Santander is poised to make two more bold acquisitions – in the UK and US – as the Spanish bank continues to scoop up the assets of troubled rivals.
In the US, Santander has agreed a preliminary deal to buy $4.3 billion of car loans from HSBC, part of the wind-down of the UK bank’s troubled American consumer finance arm, according to people close to the transaction.
Meanwhile, the bank is set to announce the acquisition of 318 branches from the Royal Bank of Scotland, mainly in north-west England.
Santander’s acquisition of the RBS branches had originally been valued at about £2 billion ($3.1 billion), but the announcement of the deal will not put a full price on the acquisition.
Instead, it will comprise a “premium” of somewhere more than £100 million, plus an unidentified net asset value of the portfolio to be acquired, which will not be finalised until the transaction closes, in as much as 18 months’ time.
One person close to the negotiations said that the final deal value could be somewhere between £1 billion and £1.5 billion, although it could fluctuate drastically by the end of next year.
Santander last week revealed a slight year-on-year fall in first-half net profitsto €4.45 billion ($5.86 billion), as bad loan provisions and domestic weakness dragged down strong performances elsewhere.

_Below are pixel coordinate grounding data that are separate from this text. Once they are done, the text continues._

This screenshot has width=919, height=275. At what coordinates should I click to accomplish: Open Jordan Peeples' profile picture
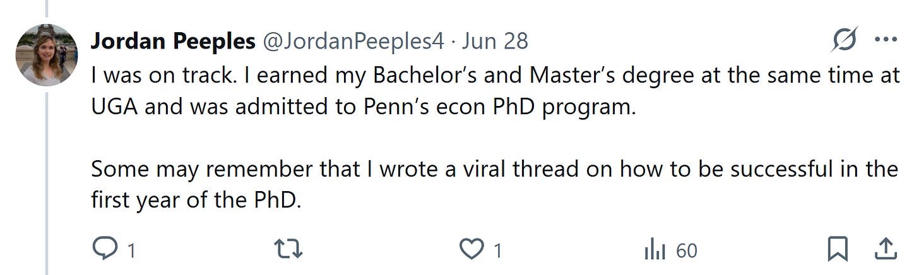coord(46,56)
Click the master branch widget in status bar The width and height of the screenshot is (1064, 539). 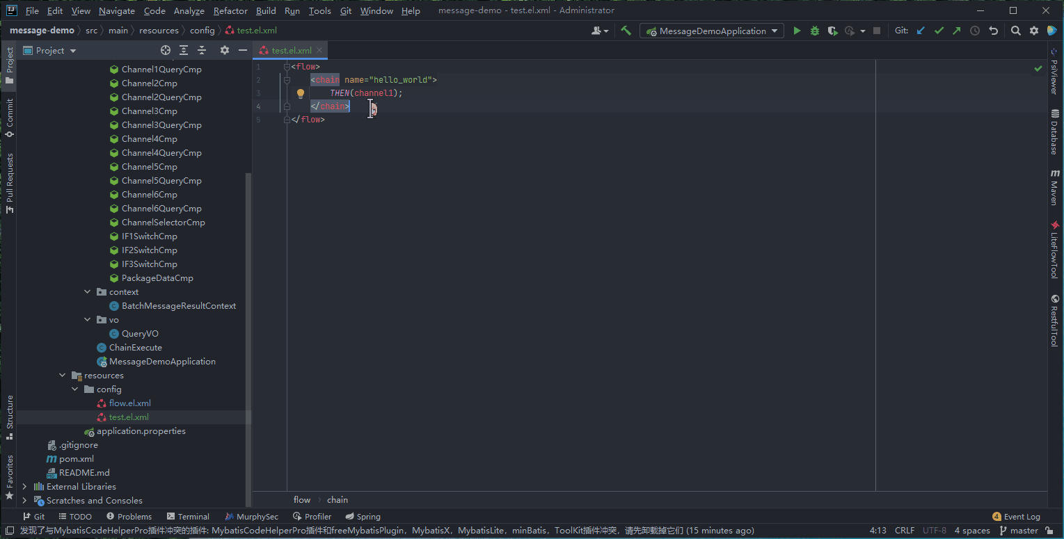click(1024, 531)
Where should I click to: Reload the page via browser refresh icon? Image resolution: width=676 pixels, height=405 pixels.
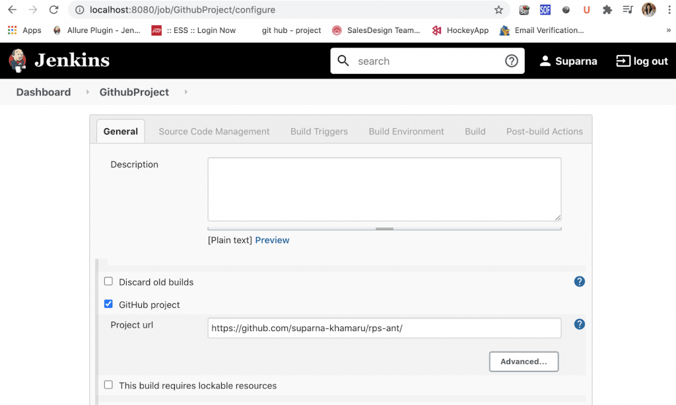click(x=53, y=9)
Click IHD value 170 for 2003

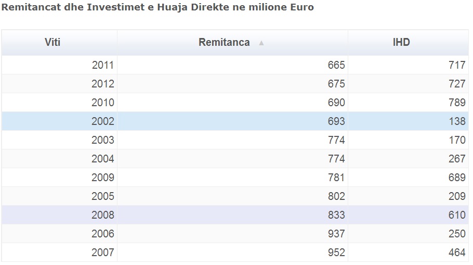pyautogui.click(x=457, y=140)
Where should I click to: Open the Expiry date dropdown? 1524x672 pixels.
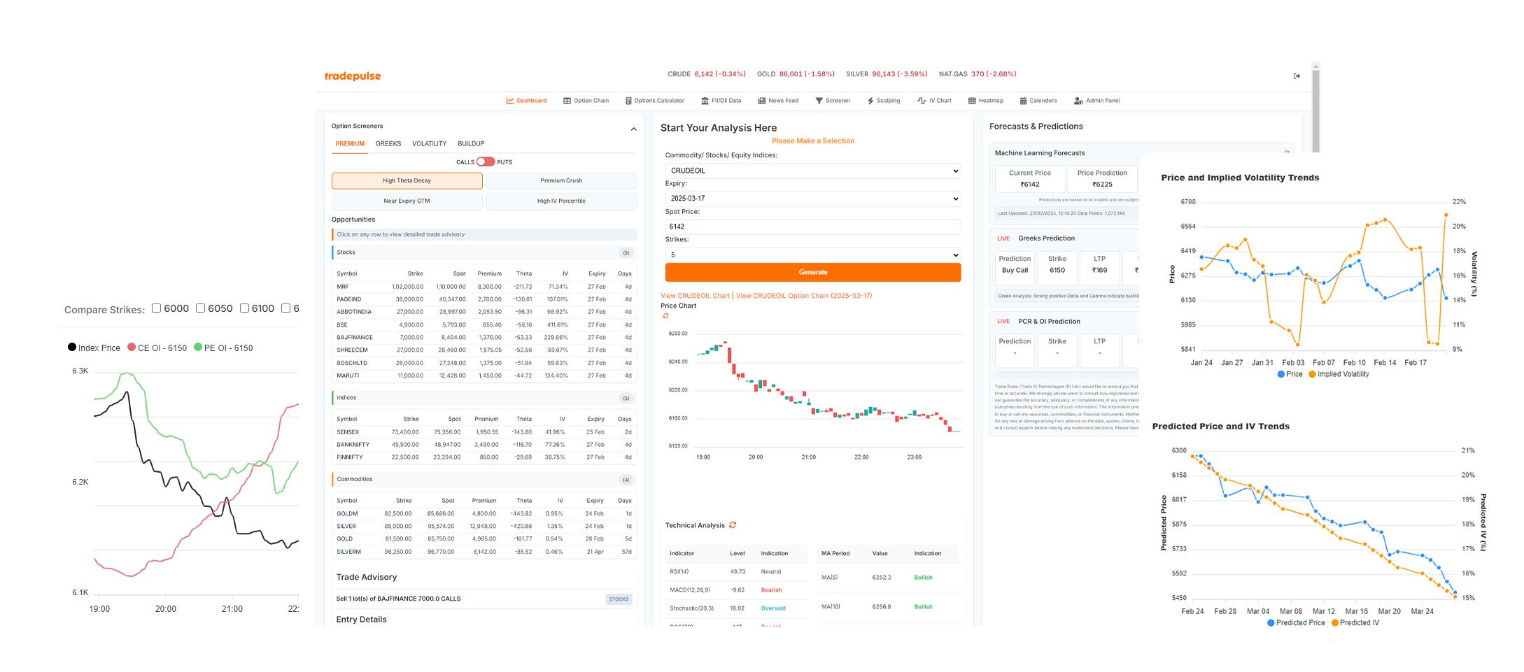812,199
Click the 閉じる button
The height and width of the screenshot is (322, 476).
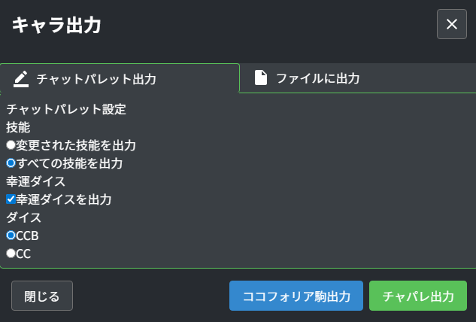(x=42, y=296)
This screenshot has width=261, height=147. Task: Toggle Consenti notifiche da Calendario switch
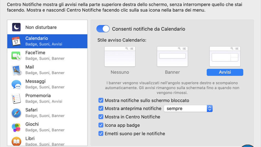pyautogui.click(x=103, y=29)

The UK was a bright spot for Santander as underlying pre-tax profit in the region rose 10 percent.
The group is consolidating the operations it has acquired – Abbey, Alliance & Leicester and part of Bradford & Bingley.
The deal to buy the RBS branches – and the predominantly small business accounts that come with them – could be followed by other UK deals if any materialize. However, the bank is thought to have reached the limit of what it wants in the retail banking market.
In July Santander built on its position in Germany, buying 173 branches from a retrenching SEB of Sweden for €555 million.
In North America it is considering a deal to buy M&T, the Buffalo, New York-based group. However, for the time being the two banks are only talking “in a very light way”, according to one person close to the matter.
Over the next two or three years Santander is keen to build on its presence in Latin America. The bank is preparing for another acquisition drive in the continent after recently spending $2.5 billion to buy out the 25 percent minority stake of its operation in Mexico.